• _Selected text_:
▬▬▬

Smart Commute Home Edition

Our Smart Commute Home Edition program worked with towns to lower residents’ transportation costs. Modeled after our successful workplace-based program, Home Edition followed a simple process to evaluate opportunities and develop tailored recommendations like new park-and-ride lots, improved marketing of carpool and bus resources, better telecommuting opportunities, electric vehicle charging stations, and more.

Smart Commute created a tailored commuting program designed to meet the needs of participating towns. Starting with a short survey of town residents, we established baseline data on commuting habits, developed a sustainable commuting plan, and worked with town officials and volunteers to implement it.

▬▬▬

• _Supplied material_:

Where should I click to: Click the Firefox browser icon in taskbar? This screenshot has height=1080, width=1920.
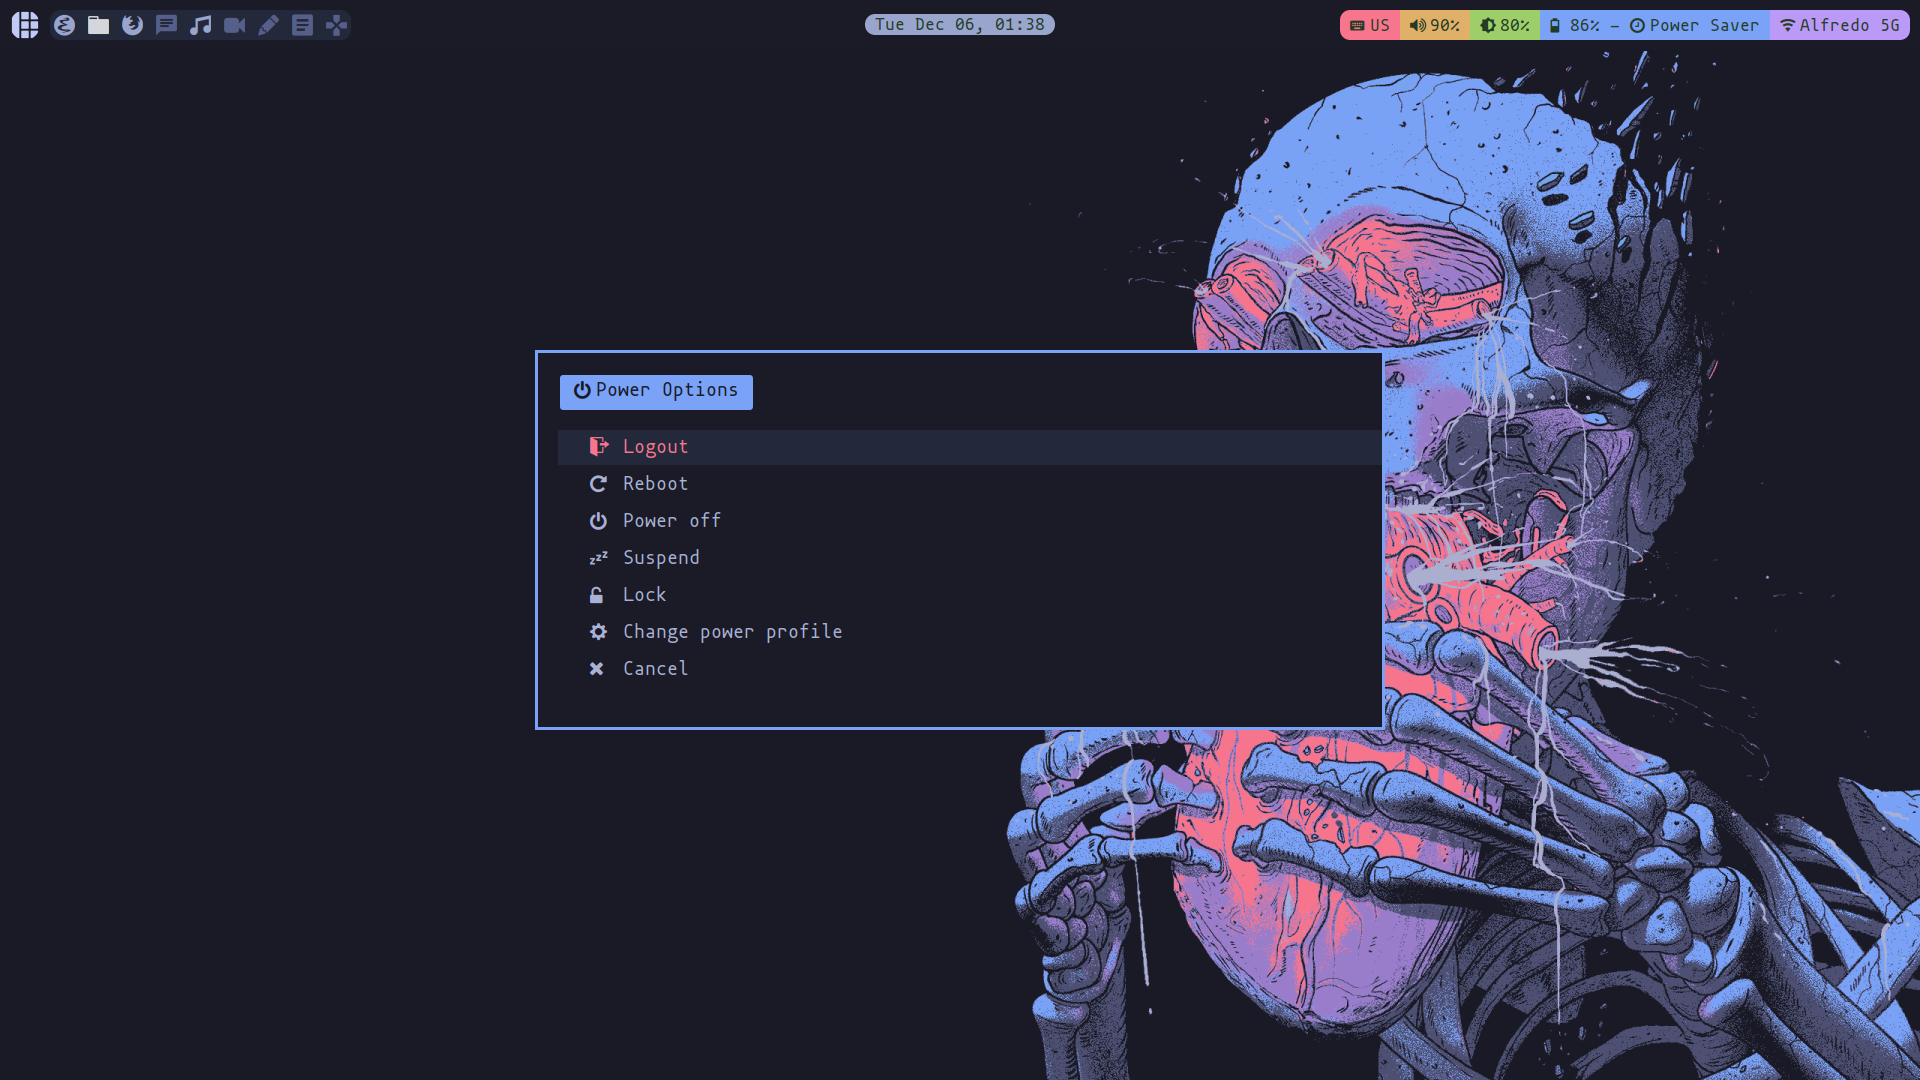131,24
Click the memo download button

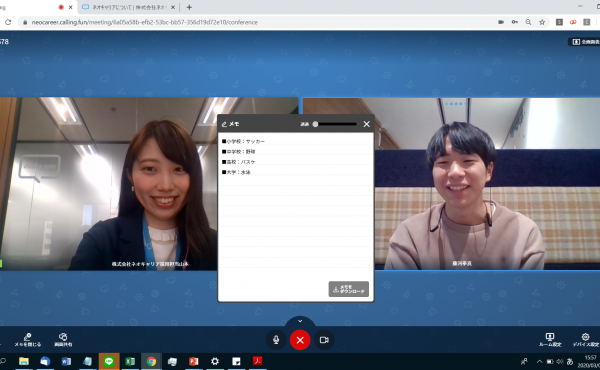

▬▬▬

• _Stated problem 1_:
Answer these questions from the Smart Commute Home Edition text, each on its own line:
(a) Which program was Home Edition modeled after?
(b) What was the first step of the tailored commuting program?
(c) With whom did Smart Commute work to implement the plan?
• _Stated problem 2_: Shorten the paragraph of the Smart Commute Home Edition text that begins "Smart Commute created a tailored commuting program" and present it as a list, keeping its main facts.
• _Stated problem 3_: Return the passage of the Smart Commute Home Edition text from "Our Smart Commute" to "stations, and more.", copied word for word.

• _Task result 1_:
(a) The successful workplace-based program.
(b) A short survey of town residents.
(c) Town officials and volunteers.

• _Task result 2_:
- Smart Commute built a commuting program tailored to participating towns.
- It began with a short survey of town residents to set baseline data on commuting habits.
- It developed a sustainable commuting plan.
- It worked with town officials and volunteers to implement the plan.

• _Task result 3_:
Our Smart Commute Home Edition program worked with towns to lower residents’ transportation costs. Modeled after our successful workplace-based program, Home Edition followed a simple process to evaluate opportunities and develop tailored recommendations like new park-and-ride lots, improved marketing of carpool and bus resources, better telecommuting opportunities, electric vehicle charging stations, and more.